### ZIEL DER AUFGABE
Gib aus den Zeilen unten alles von der Zeile mit „Click the FTX logo in the header“ bis hinunter zur Zeile mit „pos(531,75)“ unverändert aus, beide Zeilen eingeschlossen.

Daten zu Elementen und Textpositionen
☆ ☆ ☆ ☆

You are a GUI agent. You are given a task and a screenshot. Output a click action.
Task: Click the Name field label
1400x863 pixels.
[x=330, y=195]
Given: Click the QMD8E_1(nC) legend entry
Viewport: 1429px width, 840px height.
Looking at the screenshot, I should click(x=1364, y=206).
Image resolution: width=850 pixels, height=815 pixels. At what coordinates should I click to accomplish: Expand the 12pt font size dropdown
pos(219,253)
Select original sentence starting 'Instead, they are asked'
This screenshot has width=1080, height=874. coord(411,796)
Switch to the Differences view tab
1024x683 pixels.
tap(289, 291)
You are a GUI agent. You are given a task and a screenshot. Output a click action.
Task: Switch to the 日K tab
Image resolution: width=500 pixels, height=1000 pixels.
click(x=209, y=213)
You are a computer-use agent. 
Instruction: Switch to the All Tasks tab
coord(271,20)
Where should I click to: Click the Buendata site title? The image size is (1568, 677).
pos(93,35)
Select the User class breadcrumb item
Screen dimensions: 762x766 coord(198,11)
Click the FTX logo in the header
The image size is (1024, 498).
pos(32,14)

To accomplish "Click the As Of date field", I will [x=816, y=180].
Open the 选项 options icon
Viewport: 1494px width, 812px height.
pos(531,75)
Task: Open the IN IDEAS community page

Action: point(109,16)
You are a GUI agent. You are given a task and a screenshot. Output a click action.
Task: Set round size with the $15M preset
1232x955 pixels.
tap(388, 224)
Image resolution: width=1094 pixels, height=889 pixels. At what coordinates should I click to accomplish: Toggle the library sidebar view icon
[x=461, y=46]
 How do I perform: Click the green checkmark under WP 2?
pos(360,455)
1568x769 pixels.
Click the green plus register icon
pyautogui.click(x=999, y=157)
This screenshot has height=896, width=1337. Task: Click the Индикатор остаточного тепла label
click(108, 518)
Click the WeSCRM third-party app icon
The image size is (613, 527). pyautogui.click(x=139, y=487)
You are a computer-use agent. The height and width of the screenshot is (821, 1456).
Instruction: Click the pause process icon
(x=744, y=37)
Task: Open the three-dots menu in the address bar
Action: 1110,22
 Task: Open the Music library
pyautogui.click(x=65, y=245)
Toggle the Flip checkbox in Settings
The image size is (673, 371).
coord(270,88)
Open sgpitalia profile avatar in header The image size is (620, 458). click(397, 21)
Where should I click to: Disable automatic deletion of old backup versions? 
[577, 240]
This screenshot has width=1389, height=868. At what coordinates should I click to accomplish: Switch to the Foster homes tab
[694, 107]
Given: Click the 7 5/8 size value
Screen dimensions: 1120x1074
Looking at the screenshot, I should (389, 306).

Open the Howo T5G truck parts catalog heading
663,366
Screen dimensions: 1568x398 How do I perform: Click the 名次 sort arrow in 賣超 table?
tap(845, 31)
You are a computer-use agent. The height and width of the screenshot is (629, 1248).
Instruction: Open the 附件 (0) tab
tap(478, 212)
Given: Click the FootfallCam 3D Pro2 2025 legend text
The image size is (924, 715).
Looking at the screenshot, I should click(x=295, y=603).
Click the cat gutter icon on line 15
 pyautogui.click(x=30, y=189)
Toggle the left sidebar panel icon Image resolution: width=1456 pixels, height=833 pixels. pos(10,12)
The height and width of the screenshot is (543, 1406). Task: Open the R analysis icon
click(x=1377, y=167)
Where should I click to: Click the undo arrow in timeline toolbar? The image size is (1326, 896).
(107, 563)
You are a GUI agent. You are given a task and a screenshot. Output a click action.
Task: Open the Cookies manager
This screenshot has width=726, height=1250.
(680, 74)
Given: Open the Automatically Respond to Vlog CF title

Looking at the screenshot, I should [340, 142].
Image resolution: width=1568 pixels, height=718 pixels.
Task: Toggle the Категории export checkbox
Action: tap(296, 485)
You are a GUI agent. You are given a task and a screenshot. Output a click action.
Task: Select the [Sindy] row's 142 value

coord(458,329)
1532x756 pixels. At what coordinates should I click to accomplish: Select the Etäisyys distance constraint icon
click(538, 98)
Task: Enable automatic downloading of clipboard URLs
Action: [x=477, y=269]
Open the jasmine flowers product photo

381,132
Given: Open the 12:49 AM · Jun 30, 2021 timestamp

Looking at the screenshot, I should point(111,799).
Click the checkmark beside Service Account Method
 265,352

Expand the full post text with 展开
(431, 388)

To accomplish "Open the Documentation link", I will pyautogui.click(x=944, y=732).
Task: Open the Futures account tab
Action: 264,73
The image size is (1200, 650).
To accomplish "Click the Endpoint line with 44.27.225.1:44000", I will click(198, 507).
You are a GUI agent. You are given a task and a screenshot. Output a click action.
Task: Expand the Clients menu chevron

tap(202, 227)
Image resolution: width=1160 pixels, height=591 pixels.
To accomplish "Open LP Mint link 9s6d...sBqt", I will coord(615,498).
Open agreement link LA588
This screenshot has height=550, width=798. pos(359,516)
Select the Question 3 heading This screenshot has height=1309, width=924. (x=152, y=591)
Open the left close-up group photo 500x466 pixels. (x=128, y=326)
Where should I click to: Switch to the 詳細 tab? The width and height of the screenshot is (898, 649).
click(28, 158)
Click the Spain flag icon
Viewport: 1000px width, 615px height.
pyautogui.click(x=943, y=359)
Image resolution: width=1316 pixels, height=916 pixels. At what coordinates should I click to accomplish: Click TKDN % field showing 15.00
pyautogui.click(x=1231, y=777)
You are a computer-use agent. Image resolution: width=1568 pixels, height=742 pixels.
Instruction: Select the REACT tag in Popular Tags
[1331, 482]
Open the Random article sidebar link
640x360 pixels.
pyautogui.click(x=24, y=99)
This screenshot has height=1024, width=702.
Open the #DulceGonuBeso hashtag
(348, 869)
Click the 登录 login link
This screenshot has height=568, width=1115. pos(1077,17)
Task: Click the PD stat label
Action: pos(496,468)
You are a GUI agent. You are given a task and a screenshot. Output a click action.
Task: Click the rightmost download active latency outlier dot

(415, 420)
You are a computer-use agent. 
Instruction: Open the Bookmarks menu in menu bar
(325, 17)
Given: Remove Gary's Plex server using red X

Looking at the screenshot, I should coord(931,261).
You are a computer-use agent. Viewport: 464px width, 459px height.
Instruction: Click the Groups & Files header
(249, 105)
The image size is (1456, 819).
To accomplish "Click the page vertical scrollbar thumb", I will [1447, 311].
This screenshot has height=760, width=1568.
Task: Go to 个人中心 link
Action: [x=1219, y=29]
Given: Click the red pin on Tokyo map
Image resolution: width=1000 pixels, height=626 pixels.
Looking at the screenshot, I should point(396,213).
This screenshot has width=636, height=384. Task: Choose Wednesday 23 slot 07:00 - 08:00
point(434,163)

☆ ☆ ☆ ☆

### ERLEDIGTE AUFGABE
Click the FTX logo in the header
The image size is (1024, 498).
pos(32,14)

To accomplish "Click the As Of date field", I will [x=816, y=180].
Open the 选项 options icon
Viewport: 1494px width, 812px height.
pos(531,75)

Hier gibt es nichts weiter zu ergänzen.